An influx of so-called smart gadgets and programs competing for attention has led to what Amit refers to as “alert fatigue.” He believes that imagining more subtle interfaces that require different levels of engagement will usher in a more seamless integration between product and person. “It’s our job to ensure that these products have a sense of humanity,” he says. “We always want to balance IQ [intelligence quotient] with EQ [emotional quotient].”
Maintaining relevancy in this complex industry overrun with cultural soothsayers clambering to predict the next big thing requires a sensibility that’s both present and prescient—to a point. “There’s always a tension between being evolutionary and revolutionary,” Amit says. He’s found the middle ground for New Deal means operating within a pragmatic schedule that extends, at most, about 18 months into the future.

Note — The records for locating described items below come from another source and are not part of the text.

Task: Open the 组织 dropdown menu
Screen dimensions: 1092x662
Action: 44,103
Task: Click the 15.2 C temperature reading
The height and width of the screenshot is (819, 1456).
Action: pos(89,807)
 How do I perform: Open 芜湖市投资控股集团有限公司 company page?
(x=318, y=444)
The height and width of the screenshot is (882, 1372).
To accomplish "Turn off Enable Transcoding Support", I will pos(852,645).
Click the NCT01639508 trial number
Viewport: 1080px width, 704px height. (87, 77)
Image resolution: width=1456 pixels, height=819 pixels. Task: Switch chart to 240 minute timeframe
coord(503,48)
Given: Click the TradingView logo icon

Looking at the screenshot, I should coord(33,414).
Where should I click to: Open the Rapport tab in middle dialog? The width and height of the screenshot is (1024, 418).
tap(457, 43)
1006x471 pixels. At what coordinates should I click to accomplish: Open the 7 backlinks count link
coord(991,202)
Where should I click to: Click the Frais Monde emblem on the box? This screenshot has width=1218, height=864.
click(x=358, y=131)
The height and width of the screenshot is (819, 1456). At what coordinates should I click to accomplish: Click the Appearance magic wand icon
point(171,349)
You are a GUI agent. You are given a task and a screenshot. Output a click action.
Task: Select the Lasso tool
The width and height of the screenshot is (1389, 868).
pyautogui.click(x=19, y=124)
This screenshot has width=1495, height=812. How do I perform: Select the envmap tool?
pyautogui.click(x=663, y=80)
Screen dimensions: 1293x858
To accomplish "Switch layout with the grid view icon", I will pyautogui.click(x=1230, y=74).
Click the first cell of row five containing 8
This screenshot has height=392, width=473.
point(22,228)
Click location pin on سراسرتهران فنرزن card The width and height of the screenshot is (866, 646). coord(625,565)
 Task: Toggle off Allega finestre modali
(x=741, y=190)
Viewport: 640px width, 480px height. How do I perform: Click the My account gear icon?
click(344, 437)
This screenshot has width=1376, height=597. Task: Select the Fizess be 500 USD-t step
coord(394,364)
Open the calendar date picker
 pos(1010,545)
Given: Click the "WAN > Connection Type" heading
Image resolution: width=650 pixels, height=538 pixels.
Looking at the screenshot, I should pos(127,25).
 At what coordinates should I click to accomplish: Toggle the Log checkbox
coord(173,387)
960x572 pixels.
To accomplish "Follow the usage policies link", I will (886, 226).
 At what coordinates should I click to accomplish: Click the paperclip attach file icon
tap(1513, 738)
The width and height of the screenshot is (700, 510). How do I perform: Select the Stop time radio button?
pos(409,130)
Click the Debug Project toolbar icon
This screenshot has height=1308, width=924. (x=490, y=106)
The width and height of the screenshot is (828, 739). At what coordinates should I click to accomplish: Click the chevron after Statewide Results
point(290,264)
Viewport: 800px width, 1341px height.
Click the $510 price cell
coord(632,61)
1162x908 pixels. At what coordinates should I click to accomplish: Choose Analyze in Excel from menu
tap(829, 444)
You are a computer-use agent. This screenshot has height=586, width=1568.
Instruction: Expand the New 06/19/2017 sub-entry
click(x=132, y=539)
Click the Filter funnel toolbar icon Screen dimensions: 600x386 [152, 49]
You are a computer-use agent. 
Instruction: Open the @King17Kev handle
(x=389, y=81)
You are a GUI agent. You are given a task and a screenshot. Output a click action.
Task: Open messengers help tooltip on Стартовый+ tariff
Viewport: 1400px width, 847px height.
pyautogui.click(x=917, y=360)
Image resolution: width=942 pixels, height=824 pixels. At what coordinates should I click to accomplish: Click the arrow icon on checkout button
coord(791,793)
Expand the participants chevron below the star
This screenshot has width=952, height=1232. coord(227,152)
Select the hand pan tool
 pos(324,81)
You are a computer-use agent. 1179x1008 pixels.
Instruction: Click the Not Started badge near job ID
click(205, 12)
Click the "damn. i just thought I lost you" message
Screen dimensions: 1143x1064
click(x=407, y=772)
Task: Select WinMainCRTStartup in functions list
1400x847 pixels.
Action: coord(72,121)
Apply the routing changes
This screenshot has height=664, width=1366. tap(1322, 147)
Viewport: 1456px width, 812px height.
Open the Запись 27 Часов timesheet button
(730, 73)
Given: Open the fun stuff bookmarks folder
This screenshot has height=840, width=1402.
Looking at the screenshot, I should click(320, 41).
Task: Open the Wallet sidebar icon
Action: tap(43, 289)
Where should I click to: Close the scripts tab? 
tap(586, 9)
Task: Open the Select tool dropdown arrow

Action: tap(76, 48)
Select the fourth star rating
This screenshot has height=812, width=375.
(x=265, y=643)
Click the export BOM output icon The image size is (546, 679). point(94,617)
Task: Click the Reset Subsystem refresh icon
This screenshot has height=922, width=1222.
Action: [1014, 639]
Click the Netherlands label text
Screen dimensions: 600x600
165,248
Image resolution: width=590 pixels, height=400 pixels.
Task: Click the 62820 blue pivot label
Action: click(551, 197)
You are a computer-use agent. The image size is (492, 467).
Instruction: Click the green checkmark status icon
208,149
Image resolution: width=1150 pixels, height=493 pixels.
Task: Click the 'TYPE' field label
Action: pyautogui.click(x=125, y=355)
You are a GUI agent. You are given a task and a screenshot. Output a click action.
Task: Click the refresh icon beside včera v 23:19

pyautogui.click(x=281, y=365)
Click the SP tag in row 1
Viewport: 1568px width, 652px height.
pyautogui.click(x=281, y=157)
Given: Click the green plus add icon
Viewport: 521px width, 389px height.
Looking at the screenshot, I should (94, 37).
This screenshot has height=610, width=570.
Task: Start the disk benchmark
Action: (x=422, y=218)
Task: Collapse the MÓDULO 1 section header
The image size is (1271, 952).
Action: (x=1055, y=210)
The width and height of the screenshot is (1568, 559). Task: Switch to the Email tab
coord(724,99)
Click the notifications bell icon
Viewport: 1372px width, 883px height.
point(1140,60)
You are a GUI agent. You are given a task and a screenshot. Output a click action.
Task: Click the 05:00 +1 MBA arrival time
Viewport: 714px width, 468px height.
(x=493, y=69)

In that time, the studio works closely with clients to refine—and sometimes completely overhaul—the original creative brief into something bold but achievable. This initial “design vision” step of the process is followed by a period of “design intent”: turning that concept into a full-fledged reality, complete with functional prototypes, branding, engineering, and manufacturing plans. Amit made an intentional choice to divide New Deal’s partnerships—generally about a dozen at a time—with both big name companies and small, ambitious start-ups, to leverage the former’s inherent power and resources with the latter’s make-or-break perspective that “keeps us on our toes.”
It also means drawing attention to issues that might not have the sleek sex appeal that plays such a large part in tech marketing. “Whole swathes of the population are often forgotten,” he says, while hinting at upcoming commissions tackling interaction design aimed at the elderly, or improving means for diabetics to better manage their condition.
The tools they use to achieve proof of concept have evolved in the 15 years since New Deal’s inception; the team now makes regular use of an on-site 3-D printer and laser-cutter, amongst a whole host of other ultra-modern, industrial-strength supplies. But those are always secondary to Amit’s dedication to more traditional techniques, where brainstorms sketched out on whiteboard walls lead to carving “chunky” objects like computers from blocks of foam, and smaller items like wearables are fashioned from fabrics. It’s those initial hands-on moments that allow for unexpected creative revelations. “The hand doesn’t always do what you want it to do, and there is often serendipity in those ‘mistakes.’” This idea of serendipity is one that Amit returns to again and again. His appreciation for discovery and chance is both refreshing and—in the face of an ever-changing world that all but demands it—imperative.